## SHORT TASK A
In the spreader bar thread, do these statements agree with the text? (i) The poster who runs the ballyhoo spreader has seen billfish come up on it. (ii) The bucket teaser dredge comes with a bucket for storing it. (iii) Real dredges take little time to rig. Answer yes or no for each and quote the deciding words.
## SHORT TASK B
Carry on the spreader bar thread from its final post.

+++ EXCERPT

# spreader bars



## bombtosser (Oct 5, 2007)

I'm thinking about adding a spreader bar into the mix and i'd be interested in hearing an opinion on bars that work. I've had the opportunity to run a few different bars, and once we get them untangled, they seem to run awesome! When it comes to teasers, we usually run a bumper teaser on the short corner, and a squid chain on the long corner. Does anyone have any brands they swear by? What do you run ? squid? ballyhoo?


----------



## superchicken (Jan 9, 2010)

pM Ms Yellowfin as he can give you all the info you need. He swears by them and they do work....


----------



## atlantacapt (Oct 2, 2007)

you obviously know what I run....the ballyhoo spreader looks good. I have personally seen wahoos and BF tunas tear it up, but never seen a billfish actually come up on it. I'm a bit reticent to pull the bumper teaser with outboards because it is so erratic. I'd like to try one of those weighted dredges that are just strips with fish prints on them at some point just to see if they produce. Anyone else use dredges on here?


----------



## bombtosser (Oct 5, 2007)

yeah cameron, you're the reason i'm looking at buying a set of bars. i hate dicking with them but they make me hungry watching them run, i know the fish have to like them!


----------



## LRAD (Aug 13, 2009)

We bought a "bucket teaser" dredge from tournament cable for use this season, though unfortunately we have not had many chances to try it out. It looks GREAT in the water, and I don't see how fish wouldn't be attracted to it. That said, our two trips this year yielded no pelagic fish (with or without dredge deployed), so the jury is still out. I will say that it seems to be a very well designed product, and it comes with its own very handy storage bucket that makes storage a breeze. 

Anybody use the Archer spreader bars (run directly on fishing line with hooked chase bait)? The dredge is great but it is a teaser pure and simple - we run from teaser reel through the short rigger eye - and the idea of having a small bait pod directly in front of a rigged bait is intriguing.


----------



## Travis Gill (Oct 6, 2007)

Pull some real dredges with mullet or ballyhoo and now we're talking!


----------



## bombtosser (Oct 5, 2007)

i've read up on the archer spreader bars, and they look like they are top sh*t. I'd be looking at a 4 or 6" squid bar. Have you guys seen his ruckus bars? they are nasty nasty in the water!!! i'd eat the damn thing. Freespool give me more info on running a real dredge, i've always considered them the setup when sailfishing south fl. how well do they pull, and how much work are they to keep trimmed up with mullet? how have you pulled they dredge when you guys are fishing?


----------



## Travis Gill (Oct 6, 2007)

They do require quite a bit of time and effort to rig but the results are worth it when white marlin or sailfishing. You have to rig a ton of baits beforehand but once your out there all you have to do is check it every so often and replace the baits that are washed out. Another alternative if you dont have the time to rig a ton of baits is to fish real ones on the back and outsides and rubber baits in the middle where the fish is less likely to to get one in his mouth.

++++++
+++ GIVEN RECORDS

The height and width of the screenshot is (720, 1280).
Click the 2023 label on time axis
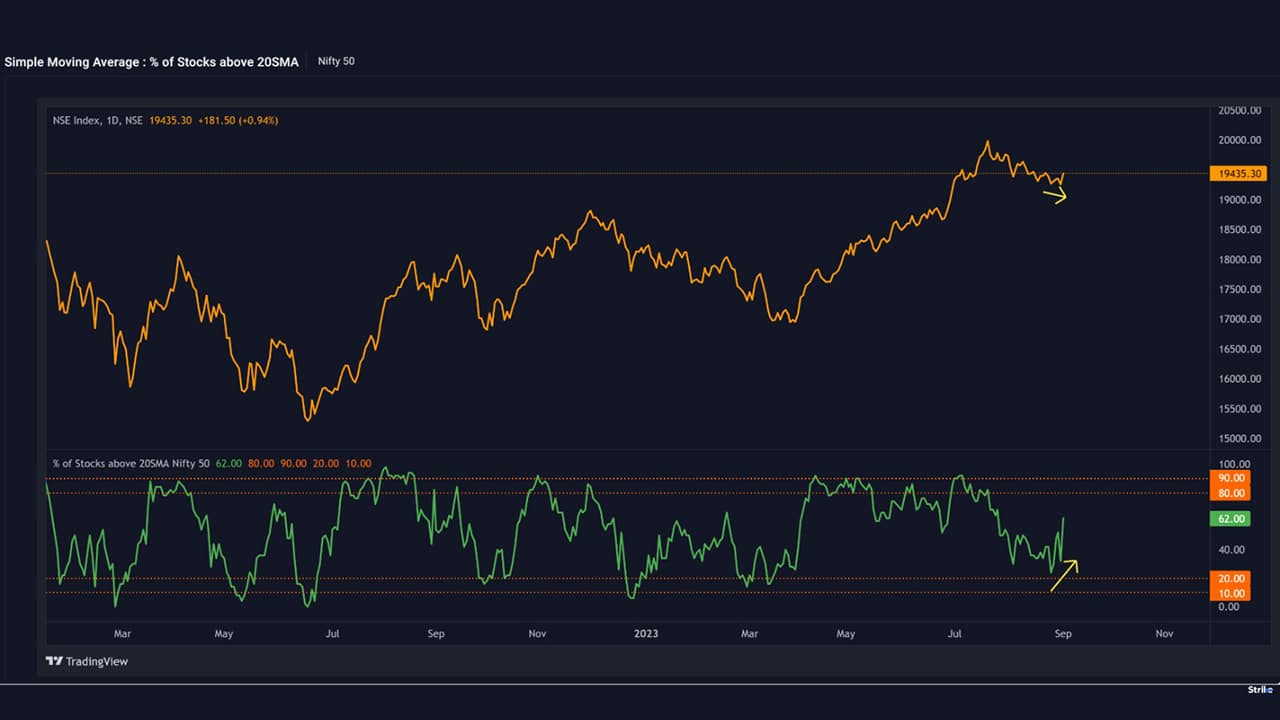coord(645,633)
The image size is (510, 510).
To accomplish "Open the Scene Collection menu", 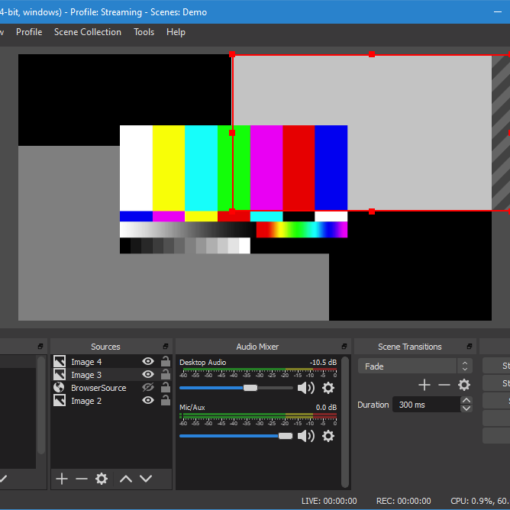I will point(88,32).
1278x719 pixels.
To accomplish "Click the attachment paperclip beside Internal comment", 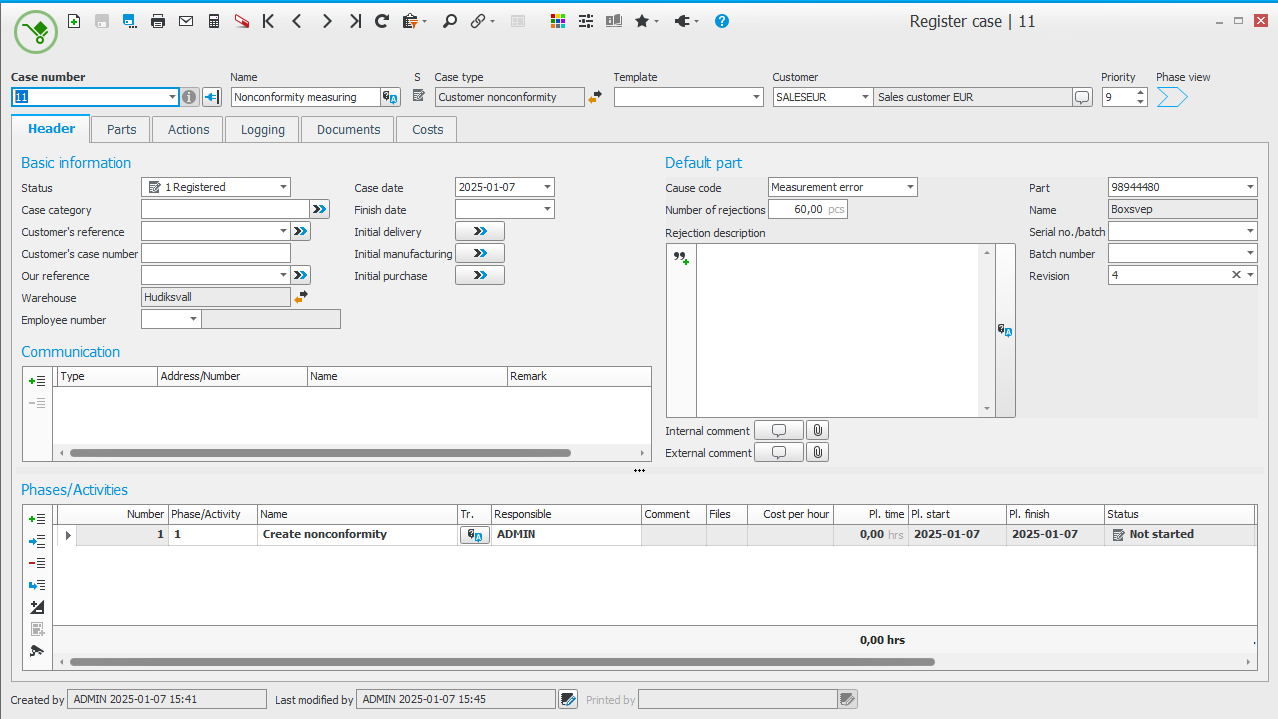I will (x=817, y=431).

++++++
+++ GIVEN RECORDS

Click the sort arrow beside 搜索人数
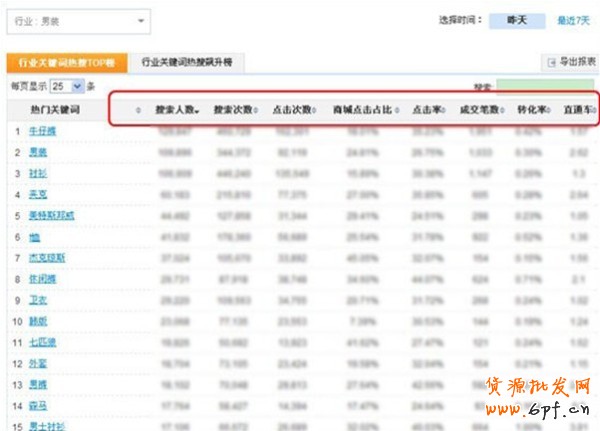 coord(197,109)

++++++

## TASK RESULT A
(i) No: "never seen a billfish actually come up on it."
(ii) Yes: "it comes with its own very handy storage bucket that makes storage a breeze."
(iii) No: "They do require quite a bit of time and effort to rig"

## TASK RESULT B
----------



## bombtosser (Oct 5, 2007)

freespool., are you running dredges on each corner or just one in the spread? with a following lure with a hook in it? or are you just running a lure a bit back from it like you would a bumper teaser?


----------



## Travis Gill (Oct 6, 2007)

Double dredges are even better I like to run a mullet dredge off one side and a ballyhoo one off the other or just run one if you want. No lure attached they are strcitly a teaser and without a good electric teaser reel can be a pain in the butt


----------



## marlinchaser (Oct 11, 2007)

I use a Williamson squid bar, long, on top of water, off of starboard rear cleat and teaser short off of port rear cleat, Forever changing out squid on the bar. Seems to be great attractor.


----------



## Chris V (Oct 18, 2007)

I generally just buy a spreader or dredge and rig my own. Its more time consuming but then you can add whatever you want to it. I have 3 spreader bars, one with a hook bait at the end and 2 teasers. My spreader with a hook has 9, green, 6" moldcraft squid with a black/green jethead as the chaser. The 2 teaser bars have squid on one and plastic hoos on the other. Both have been awesome in raising wahoo, tuna (both YFT and BFT) and big dolphin. I've only raised 1 white marlin on the ballyhoo spreader.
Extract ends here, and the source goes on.